[[ Data listing open ]]

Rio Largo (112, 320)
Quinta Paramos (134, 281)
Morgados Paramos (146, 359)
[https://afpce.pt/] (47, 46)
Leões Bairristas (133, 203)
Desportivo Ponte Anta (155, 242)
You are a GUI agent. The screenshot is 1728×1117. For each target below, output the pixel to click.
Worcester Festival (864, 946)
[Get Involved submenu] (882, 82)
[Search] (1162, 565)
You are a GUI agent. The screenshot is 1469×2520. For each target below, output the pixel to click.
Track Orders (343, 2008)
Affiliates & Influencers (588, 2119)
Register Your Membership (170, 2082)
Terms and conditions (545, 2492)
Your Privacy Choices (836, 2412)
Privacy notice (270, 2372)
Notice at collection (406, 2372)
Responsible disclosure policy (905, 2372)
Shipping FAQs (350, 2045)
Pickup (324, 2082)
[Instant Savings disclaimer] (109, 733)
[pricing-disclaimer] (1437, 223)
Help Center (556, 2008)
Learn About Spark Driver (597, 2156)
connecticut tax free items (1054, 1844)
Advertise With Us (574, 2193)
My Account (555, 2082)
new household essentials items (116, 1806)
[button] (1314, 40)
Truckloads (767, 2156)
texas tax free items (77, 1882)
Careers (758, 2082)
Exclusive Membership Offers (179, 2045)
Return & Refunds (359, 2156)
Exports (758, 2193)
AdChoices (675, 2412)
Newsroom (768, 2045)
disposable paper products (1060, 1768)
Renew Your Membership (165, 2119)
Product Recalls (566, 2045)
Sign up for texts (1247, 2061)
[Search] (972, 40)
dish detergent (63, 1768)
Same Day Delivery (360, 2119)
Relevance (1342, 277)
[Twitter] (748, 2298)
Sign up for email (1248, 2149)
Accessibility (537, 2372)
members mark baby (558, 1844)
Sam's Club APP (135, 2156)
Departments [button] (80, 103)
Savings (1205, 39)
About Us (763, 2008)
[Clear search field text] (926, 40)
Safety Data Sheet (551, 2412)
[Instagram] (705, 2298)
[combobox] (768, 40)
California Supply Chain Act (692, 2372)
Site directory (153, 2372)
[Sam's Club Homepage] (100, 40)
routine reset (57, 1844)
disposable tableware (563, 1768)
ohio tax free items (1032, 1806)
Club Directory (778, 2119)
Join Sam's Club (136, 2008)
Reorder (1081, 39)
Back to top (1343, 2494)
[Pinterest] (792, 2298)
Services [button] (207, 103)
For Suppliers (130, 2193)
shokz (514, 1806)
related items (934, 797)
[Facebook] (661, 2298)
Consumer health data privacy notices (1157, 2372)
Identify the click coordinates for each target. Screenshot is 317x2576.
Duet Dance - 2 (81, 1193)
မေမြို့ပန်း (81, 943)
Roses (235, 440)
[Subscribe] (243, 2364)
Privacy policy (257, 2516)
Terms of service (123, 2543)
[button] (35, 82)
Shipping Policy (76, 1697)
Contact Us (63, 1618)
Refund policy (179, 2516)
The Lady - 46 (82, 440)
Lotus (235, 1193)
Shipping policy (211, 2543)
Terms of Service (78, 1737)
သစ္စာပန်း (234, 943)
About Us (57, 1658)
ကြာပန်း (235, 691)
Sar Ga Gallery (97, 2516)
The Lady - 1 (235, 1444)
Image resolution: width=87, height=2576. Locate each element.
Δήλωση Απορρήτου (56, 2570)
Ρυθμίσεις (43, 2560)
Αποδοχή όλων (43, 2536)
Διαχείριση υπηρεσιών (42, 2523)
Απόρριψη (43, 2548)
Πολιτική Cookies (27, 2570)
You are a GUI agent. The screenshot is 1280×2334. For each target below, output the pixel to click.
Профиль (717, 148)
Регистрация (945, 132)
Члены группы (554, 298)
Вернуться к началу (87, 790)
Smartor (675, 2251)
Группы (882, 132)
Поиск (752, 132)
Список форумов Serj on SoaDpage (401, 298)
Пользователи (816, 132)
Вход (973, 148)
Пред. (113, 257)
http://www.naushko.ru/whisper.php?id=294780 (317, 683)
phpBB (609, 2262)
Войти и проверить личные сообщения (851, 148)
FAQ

[[ Data listing closed ]]

Could you print exactly the lines from the one containing "Поиск (752, 132)" through the last line of the records above?

**Solution:**
Поиск (752, 132)
Список форумов Serj on SoaDpage (401, 298)
Пользователи (816, 132)
Вход (973, 148)
Пред. (113, 257)
http://www.naushko.ru/whisper.php?id=294780 (317, 683)
phpBB (609, 2262)
Войти и проверить личные сообщения (851, 148)
FAQ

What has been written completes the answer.